Diana West
Thursday, May 29, 2008
What interested me most about the official reaction to this month's Koran Sniper story -- apologies galore, a kissed Koran for probable former insurgents, a punished soldier -- was what it made vivid about our society: American deference to Islam, from the sacralization of Islam's book to the ideology of anti-infidelism, supremacism and totalitarian conquest within it. After all, Maj. Gen. Jeffrey Hammond called the sniper's action "criminal behavior," but the only law broken was Islamic law.
Contrast that, I wrote last week, with the repudiation Americans once displayed toward a similarly anti-Semitic, supremacist and warlike ideology as codified in "Mein Kampf" -- the treatise Winston Churchill dubbed "the new Koran of faith and war, turgid, verbose, but pregnant with its message." Had a mid-century GI used "Mein Kampf" for target practice, I noted, Gen. George S. Patton would hardly have kissed one to appease a band of former Nazis.
Suffice to say, I've received considerable comment, both positive and negative about this analogy. One letter compared the post-Hitler, U.S. policy of de-Nazification in Germany with the post-Saddam, U.S.-fostered enshrinement of Sharia in new constitutions in both Iraq and Afghanistan. Naturally, "Mein Kampf" would be vilified in the former, and the Koran protected in the latter. We have approved the religious rules to do so.
But other responses made clear the extent to which we also protect the Koran here. I don't mean from target practice, or other acts of desecration -- permitted, not incidentally, for the symbols of other religions, not to mention those of the nation itself.
I was particularly struck by this on reading Contentions, the blog of Commentary magazine. In a post about my recent column, Contentions blogger Abe Greenwald wrote: "This won't do, Diana. While the Qu'ran is sacred to our enemies in Iraq, it is also sacred to our allies."
Amazing that this fact is seen as a rationale for silence, not as a cause for concern. It is also never, ever contemplated in our debates about "democratizing" the Islamic world. Apparently, "enemies" and "allies" alike being inspired by the same Koranic message doesn't call into question the nature or potential of the "allies." It only seems to inspire reticence about the nature or potential of the message.
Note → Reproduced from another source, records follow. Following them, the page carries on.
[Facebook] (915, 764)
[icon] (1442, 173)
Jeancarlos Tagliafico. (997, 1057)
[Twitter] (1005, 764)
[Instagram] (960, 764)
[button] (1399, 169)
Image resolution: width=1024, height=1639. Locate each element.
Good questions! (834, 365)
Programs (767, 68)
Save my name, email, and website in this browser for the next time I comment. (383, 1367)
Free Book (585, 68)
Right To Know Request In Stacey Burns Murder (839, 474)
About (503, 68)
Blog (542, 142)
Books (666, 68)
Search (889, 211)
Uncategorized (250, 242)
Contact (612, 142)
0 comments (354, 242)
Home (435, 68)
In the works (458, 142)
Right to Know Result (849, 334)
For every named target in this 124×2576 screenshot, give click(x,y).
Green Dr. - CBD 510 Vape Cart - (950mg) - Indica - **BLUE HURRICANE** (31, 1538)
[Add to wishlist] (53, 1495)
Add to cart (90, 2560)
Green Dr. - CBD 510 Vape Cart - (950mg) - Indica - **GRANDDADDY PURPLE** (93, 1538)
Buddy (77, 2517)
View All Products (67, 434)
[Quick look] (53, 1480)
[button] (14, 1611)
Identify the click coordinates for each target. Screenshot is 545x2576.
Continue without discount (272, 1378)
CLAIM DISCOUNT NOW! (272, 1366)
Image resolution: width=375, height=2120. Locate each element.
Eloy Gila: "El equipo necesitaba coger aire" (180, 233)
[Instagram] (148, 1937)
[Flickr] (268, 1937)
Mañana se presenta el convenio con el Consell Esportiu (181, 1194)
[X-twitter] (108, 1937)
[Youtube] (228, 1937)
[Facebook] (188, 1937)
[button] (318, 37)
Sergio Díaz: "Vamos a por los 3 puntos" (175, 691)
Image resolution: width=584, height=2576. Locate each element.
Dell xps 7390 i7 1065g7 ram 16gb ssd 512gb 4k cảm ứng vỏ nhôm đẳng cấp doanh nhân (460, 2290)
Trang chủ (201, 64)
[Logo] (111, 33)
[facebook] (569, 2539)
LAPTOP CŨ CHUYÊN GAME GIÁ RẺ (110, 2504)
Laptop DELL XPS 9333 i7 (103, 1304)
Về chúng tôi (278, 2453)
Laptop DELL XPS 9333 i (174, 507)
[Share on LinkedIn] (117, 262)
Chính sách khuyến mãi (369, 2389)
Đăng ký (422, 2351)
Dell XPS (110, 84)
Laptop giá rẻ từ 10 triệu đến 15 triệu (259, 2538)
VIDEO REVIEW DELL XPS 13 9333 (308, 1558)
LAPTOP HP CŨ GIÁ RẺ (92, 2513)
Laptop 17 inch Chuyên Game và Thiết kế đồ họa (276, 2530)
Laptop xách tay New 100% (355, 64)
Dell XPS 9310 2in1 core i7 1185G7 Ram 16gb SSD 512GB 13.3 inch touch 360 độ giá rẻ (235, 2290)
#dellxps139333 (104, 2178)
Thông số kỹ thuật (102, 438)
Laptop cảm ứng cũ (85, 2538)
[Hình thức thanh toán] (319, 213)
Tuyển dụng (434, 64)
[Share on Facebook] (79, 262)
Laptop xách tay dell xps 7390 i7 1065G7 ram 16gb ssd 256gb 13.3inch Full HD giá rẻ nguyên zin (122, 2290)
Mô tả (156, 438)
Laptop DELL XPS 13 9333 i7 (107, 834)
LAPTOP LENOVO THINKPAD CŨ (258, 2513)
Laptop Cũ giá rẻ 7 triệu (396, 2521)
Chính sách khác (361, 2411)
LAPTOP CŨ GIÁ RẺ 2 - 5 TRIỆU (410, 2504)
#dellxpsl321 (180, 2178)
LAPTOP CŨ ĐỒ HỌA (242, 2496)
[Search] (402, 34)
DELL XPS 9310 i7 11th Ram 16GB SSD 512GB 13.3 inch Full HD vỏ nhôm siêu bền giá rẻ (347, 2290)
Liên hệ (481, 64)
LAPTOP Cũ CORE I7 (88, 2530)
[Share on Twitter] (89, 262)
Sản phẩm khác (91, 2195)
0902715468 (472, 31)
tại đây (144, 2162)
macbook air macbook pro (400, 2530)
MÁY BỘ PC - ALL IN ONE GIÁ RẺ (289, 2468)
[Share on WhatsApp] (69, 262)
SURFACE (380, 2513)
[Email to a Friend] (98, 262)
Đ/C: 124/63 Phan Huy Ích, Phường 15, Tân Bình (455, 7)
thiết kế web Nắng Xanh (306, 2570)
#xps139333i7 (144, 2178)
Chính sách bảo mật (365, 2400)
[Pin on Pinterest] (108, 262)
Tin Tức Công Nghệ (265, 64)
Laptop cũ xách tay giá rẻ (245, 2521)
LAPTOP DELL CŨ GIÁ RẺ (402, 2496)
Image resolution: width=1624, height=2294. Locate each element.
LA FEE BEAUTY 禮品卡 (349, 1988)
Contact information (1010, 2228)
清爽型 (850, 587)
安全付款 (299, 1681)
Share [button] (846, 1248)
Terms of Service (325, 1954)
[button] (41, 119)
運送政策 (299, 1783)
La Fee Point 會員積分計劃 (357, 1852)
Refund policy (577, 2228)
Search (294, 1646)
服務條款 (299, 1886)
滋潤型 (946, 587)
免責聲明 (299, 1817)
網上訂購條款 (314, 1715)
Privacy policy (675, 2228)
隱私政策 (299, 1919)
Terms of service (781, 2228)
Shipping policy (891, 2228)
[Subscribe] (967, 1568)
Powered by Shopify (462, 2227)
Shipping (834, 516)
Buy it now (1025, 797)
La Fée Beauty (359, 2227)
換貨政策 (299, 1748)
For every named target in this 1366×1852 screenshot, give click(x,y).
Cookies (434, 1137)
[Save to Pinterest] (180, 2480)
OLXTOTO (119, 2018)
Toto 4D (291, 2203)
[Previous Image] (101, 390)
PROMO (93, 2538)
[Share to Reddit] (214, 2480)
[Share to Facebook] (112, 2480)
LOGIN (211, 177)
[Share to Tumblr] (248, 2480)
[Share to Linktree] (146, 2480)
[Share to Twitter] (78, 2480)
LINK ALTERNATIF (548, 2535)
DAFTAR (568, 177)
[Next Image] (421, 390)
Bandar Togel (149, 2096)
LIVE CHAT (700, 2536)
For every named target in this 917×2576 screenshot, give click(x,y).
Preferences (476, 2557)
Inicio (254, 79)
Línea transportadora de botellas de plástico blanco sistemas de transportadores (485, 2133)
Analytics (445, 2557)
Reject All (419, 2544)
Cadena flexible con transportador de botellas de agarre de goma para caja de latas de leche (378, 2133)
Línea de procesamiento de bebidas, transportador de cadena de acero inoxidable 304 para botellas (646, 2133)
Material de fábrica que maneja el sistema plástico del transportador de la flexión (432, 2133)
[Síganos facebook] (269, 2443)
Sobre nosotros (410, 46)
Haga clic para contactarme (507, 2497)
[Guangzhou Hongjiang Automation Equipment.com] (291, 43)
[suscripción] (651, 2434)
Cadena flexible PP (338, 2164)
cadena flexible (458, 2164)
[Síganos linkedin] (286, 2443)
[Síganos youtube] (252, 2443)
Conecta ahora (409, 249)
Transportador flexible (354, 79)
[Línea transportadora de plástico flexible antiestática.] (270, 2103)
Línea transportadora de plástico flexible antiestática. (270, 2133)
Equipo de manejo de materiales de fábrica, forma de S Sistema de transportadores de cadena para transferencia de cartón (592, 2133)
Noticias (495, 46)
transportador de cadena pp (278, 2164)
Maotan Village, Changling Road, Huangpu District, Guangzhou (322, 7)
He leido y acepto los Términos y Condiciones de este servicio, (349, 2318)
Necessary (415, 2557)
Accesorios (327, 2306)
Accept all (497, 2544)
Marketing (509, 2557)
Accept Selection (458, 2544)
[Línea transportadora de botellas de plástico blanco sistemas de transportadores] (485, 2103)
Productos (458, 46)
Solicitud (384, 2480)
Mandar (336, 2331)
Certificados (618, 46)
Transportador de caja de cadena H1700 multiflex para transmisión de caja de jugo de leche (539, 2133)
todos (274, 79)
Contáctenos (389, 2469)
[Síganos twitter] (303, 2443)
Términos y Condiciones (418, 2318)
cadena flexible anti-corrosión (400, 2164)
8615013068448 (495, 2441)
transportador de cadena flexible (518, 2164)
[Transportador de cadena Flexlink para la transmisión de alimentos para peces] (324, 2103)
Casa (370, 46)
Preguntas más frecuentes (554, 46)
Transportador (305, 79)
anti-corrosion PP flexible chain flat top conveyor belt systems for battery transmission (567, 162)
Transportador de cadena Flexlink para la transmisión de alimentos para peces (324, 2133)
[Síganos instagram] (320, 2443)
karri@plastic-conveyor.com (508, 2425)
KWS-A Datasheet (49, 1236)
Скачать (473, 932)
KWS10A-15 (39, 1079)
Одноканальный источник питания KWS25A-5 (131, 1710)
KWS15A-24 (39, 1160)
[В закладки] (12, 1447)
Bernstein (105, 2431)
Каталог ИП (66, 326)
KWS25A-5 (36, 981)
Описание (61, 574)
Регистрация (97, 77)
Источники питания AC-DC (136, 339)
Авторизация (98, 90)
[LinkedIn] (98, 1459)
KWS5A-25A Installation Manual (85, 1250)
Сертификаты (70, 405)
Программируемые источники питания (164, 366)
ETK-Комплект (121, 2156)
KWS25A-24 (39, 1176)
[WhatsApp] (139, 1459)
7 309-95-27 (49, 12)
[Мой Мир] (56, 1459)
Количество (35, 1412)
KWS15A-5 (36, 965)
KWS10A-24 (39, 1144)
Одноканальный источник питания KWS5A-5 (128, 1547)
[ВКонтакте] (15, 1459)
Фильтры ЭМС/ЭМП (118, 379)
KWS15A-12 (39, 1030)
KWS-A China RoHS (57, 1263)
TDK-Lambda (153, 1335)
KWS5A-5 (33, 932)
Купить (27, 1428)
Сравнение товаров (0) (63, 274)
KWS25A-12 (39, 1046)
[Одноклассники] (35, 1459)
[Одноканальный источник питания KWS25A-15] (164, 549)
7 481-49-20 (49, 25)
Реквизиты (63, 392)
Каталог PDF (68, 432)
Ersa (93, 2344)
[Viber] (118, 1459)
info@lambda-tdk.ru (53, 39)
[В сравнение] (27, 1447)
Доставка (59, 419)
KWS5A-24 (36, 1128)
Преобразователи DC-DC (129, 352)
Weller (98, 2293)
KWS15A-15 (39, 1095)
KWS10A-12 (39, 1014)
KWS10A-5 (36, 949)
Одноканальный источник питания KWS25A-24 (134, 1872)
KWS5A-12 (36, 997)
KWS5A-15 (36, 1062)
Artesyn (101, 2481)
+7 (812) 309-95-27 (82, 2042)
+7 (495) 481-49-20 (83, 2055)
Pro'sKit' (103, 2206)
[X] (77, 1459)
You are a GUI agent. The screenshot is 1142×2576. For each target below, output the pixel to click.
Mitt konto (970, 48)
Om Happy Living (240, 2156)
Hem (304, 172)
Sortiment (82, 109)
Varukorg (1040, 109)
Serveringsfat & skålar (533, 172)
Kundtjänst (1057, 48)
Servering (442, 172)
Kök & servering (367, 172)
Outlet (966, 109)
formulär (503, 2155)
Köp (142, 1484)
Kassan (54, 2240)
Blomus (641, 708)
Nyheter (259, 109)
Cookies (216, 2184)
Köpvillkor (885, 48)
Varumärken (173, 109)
While I hardly claim originality in comparing central tenets of the Koran and "Mein Kampf" (see Winnie's comment above), Greenwald didn't care for that, either. "Yes," he wrote, "there are many nasty injunctions in the Qur'an. Yes, there are calls to anti-Semitism and supremacy. But ... there are nasty parts in the foundational works of other major religions. Second, there are Qur'anic passages promoting humanity and understanding. ... If you're going to wage wholesale war on an entire religion, you'll need more than a tabulation showing that the religion's core text is, on balance, nastier than the next."
How can it be, nearly seven years after 9/11, such thin gruel is still being served as an argument? Without citing sura and verse, the first point fizzles in the absence of Jewish and Christian terrorists justifying acts of violence with references to their scriptures. As for the second point, I hereby introduce the Commentary blog to the Koranic doctrine of "abrogation," according to which Koranic passages are abrogated (canceled) by subsequently "revealed" verses that, as Ibn Warraq writes in his book "What the Koran Really Says," convey a "different or contrary meaning."
Warraq continues: "This was supposedly taught by Muhammad at Sura II.105: `Whatever verses we (i.e., God) cancel or cause you to forget, we bring a better or its like.'" While resolving the abundant contradictions to be found in the Koran, abrogation, he writes, "does pose problems for apologists of Islam, since all the passages preaching tolerance are found in Meccan (i.e., early) suras, and all the passages recommending killing, decapitating and maiming, the so-called Sword Verses, are Medinan (i.e., later)." His conclusion: "'Tolerance' has been abrogated by 'intolerance.' For example, the famous Sword verse ... at Sura IX.5, `Slay the idolators wherever you find them,' is said to have canceled 124 verses that enjoin toleration and patience." So much for Greenwald's "passages promoting humanity and understanding."
More perplexing, however, is Greenwald's assumption that a frank appraisal of the Koran is akin to waging "war on an entire religion." On the contrary, such an appraisal is simply the basis of any rational defense against the war Islam is waging on the West.